-- ACTIVITY --
Could you show all lines in the entries below that contain the string "click"?

-- DATA PROVIDED --

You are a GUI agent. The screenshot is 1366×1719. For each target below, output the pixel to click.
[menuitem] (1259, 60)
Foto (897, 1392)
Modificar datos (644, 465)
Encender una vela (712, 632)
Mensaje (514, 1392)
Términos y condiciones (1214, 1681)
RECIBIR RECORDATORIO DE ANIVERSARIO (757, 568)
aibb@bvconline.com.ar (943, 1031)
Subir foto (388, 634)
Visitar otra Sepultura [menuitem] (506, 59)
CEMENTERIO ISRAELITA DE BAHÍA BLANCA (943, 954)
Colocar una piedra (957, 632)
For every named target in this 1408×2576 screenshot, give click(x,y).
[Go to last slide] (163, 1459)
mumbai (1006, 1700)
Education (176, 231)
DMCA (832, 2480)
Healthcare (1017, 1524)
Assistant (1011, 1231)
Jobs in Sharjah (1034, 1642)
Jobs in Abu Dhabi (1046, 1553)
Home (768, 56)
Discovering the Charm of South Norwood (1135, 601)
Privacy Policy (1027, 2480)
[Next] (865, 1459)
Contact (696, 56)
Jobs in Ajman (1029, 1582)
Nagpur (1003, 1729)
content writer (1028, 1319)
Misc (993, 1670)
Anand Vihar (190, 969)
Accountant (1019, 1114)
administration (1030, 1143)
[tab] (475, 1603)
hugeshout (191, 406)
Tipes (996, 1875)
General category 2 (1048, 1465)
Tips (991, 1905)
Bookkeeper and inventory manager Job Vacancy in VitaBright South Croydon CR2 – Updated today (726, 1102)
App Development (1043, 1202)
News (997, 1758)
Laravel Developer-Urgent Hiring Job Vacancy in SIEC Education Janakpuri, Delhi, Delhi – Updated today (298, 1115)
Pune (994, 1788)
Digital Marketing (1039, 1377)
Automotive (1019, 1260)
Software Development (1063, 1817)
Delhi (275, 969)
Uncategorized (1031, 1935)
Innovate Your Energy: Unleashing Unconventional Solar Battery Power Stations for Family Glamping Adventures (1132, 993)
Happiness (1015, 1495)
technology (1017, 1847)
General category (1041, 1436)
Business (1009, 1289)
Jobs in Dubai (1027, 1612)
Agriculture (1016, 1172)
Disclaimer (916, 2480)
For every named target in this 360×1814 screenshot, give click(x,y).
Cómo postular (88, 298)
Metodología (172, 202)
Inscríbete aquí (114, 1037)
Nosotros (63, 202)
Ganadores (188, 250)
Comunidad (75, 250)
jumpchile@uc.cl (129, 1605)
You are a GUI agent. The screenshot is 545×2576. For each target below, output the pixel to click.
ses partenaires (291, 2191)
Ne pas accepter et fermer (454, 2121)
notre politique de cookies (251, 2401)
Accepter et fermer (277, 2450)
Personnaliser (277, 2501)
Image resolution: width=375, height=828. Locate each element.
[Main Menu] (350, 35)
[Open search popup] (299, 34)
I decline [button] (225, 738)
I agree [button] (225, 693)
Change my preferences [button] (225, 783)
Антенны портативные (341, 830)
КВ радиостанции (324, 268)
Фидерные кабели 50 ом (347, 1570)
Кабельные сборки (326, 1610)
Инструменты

-- SOLUTION FOR THIS EXERCISE --
You are a GUI agent. The screenshot is 1366×1719. For each target below, output the pixel to click.
For every named target in this 1408×2576 screenshot, give click(x,y).
For every named target in this 360×1814 screenshot, give click(x,y).
You are a GUI agent. The screenshot is 545×2576. For each target below, output the pixel to click.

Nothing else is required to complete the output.